Figure 2: Impact of the uptake transporter OATP1B1 on intracellular bioavailability (F_ic).

(a) Schematic representation of cell types used in this study: mock-transfected HEK293 cells express negligible levels of relevant drug-transporting proteins; OATP1B1-transfected HEK293 cells express OATP1B1. (b) Comparison between f_u,cell in mock-transfected and OATP1B1-transfected HEK293 cells. Shaded area represents the impact of a theoretical error on f_u,cell from measurements of f_u,hom with 15% error. (c) Comparison between F_ic in mock-transfected and OATP1B1-transfected HEK293 cells at 0.1 μM compound concentration.
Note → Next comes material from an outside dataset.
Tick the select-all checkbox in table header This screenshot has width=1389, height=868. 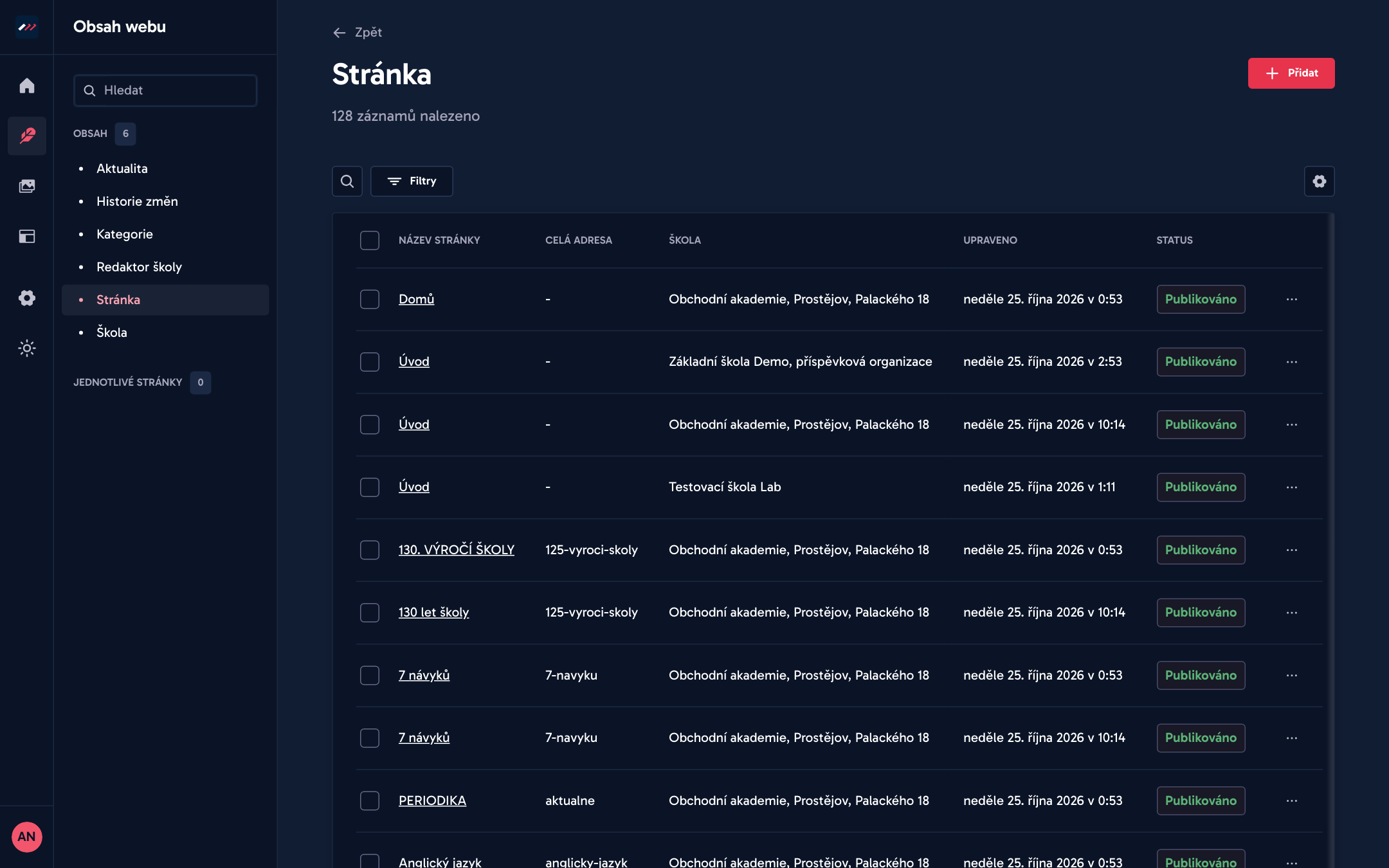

In b and c, negatively charged compounds at pH 7.4 are represented as triangles, neutral and zwitterionic species are represented by circles, and positively charged compounds are represented by squares. Substrates of OATP1B1 are highlighted in green. (d–g) Concentration-dependence of F_ic in OATP1B1-transfected HEK293 cells (green filled squares), fitted with a sigmoidal model (green line), and mock-transfected HEK293 cells (blue circles) for atorvastatin (d), pitavastatin (e), fluvastatin (f), and simvastatin acid (g). For simvastatin acid, intracellular concentrations at 0.01 μM were below limit of quantification.